A growing preponderance of at-home DNA testing kits, coupled with online forums where people can post and share their results, is making it easier for people to track down long lost relatives online.Now, it seems, that also made it easier for one California district attorney's office to pinpoint a suspected killer who'd been at large for more than 30 years.
Investigators think that the so-called Golden State Killer - also known as the East Area Rapist or the Original Night Stalker - committed 12 murders, more than 45 rapes, and upwards of 120 burglaries in 10 California counties between 1974 and 1986.
The case remained largely a mystery until this week, when investigators arrested 72-year-old former cop Joseph DeAngelo.
Investigators told the San Jose Mercury News that by consulting an open-source DNA-sharing website called GEDmatch, they were able to find the genetic information of a distant relative of DeAngelo's.
That relative seems to have uploaded their sample online on their own. The data was apparently similar enough to DNA information that officers had recovered at the crime scenes to enable investigators to pinpoint DeAngelo as the suspected killer and rapist.
He'd been at large for 32 years when officers arrested DeAngelo at his home outside Sacramento earlier this week.
Cracking the case using DNAHumans are all around 99.9% the same, genetically speaking, but that extra 0.1% of variation is what scientists, investigators, and family members zero in on when studying DNA data.
Genetic testing companies 23andMe and Ancestry both say they won't share genetic information with law enforcement unless they're served a court order.
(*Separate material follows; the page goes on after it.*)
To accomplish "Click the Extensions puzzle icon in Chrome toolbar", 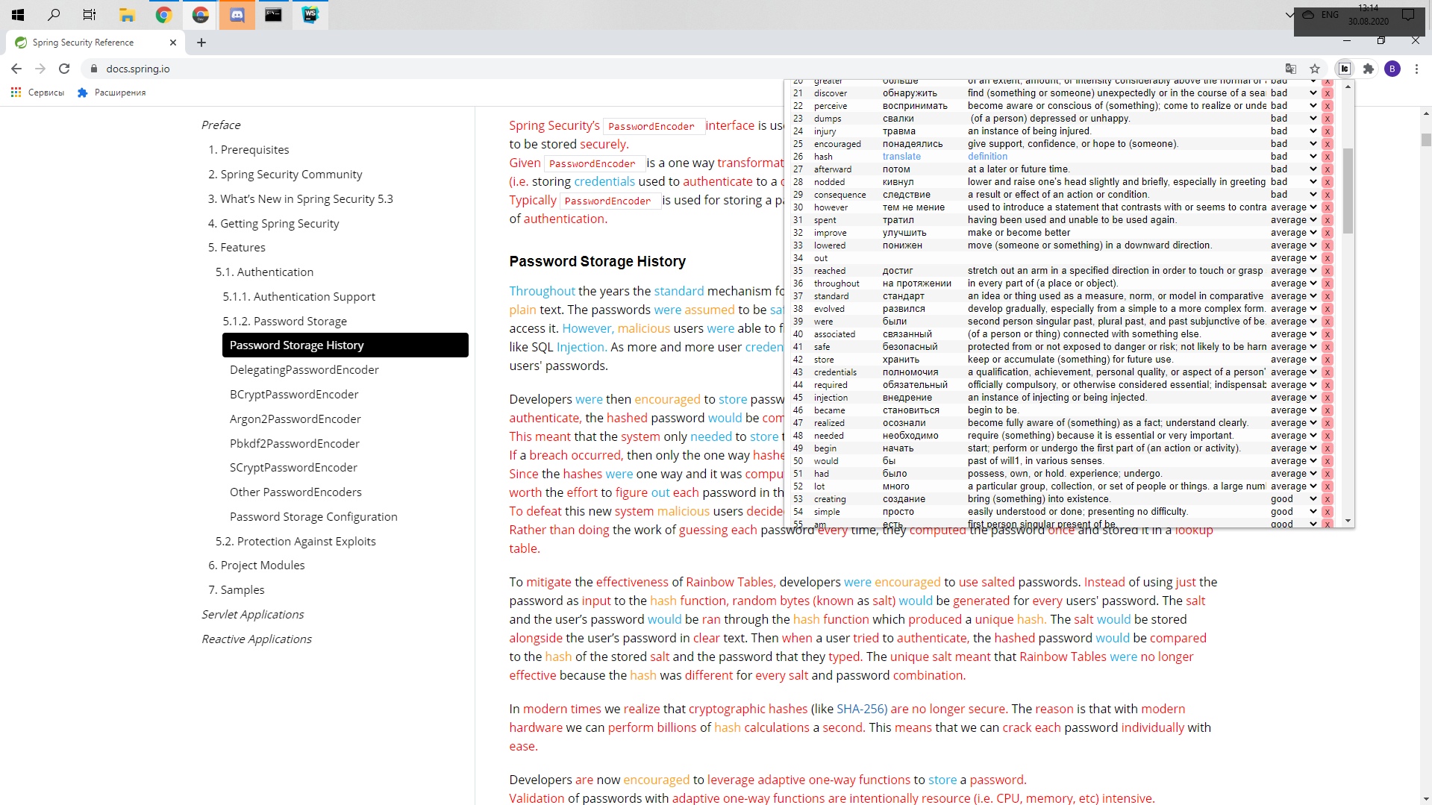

But they can't stop people from sharing their genetic information online, which many people do when trying to connect with long lost relatives or find a biological parent like a sperm or egg donor.
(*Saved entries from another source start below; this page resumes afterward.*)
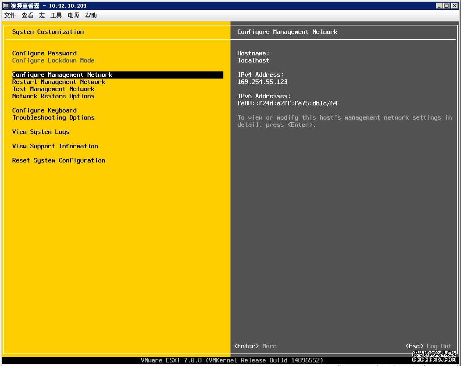
Task: Open the 工具 (Tools) menu
Action: pos(55,15)
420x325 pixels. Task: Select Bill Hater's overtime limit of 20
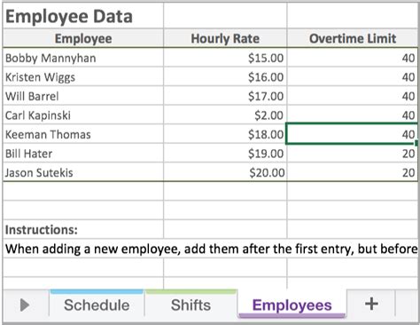pyautogui.click(x=353, y=154)
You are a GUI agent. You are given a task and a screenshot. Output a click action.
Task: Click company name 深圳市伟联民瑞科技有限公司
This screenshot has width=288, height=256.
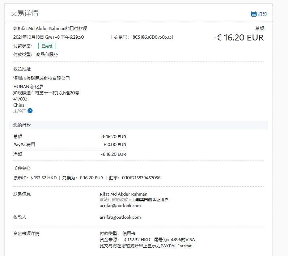41,78
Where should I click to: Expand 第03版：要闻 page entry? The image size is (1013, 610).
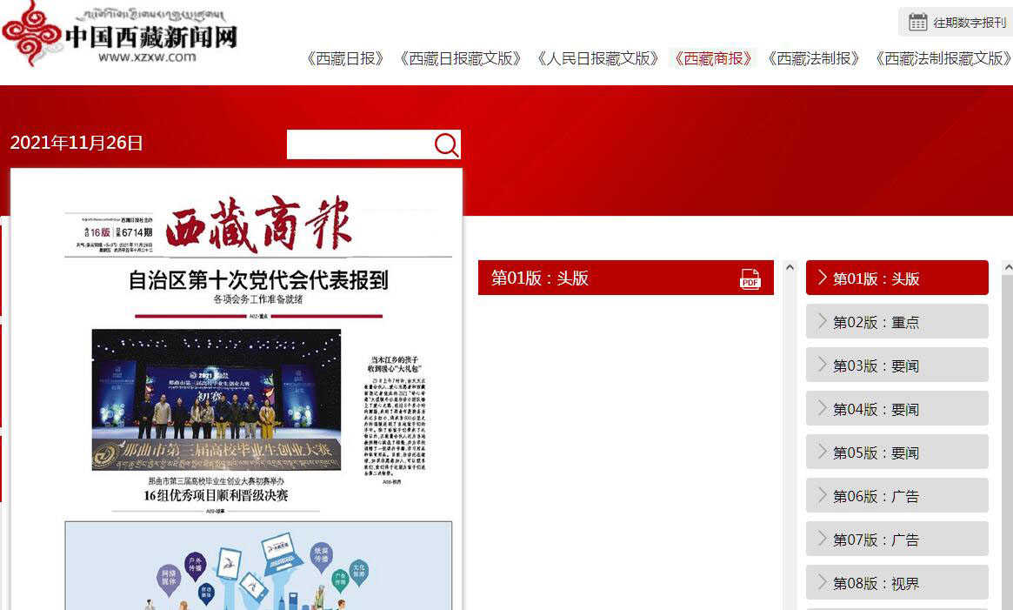[896, 365]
Scientists are also using the onslaught of DNA information that's becoming available online to better track and understand genetic diseases, as the Atlantic reported last year.
GEDmatch said in a statement to Business Insider that the site was not approached by law enforcement "or anyone else about this case or about the DNA." The site administrator said he's always made it clear in the site's policy that the information people upload "could be used for other uses" besides connecting with potential relatives.
"While the database was created for genealogical research, it is important that GEDmatch participants understand the possible uses of their DNA, including identification of relatives that have committed crimes or were victims of crimes," the statement said.
But this kind of labor-intensive DNA matching isn't likely to happen often, since most criminal investigators don't have time to cruise online DNA forums and search for potential matches.
"The man-hours and resources needed to follow up on these leads is extremely limited in many jurisdictions," Sara Katsanis, a scholar at Duke University's Initiative for Science and Society, told Buzzfeed News.
The Contra Costa County District Attorney's office, which made the arrest, did not immediately respond to questions about how they used the publicly available data to crack the case.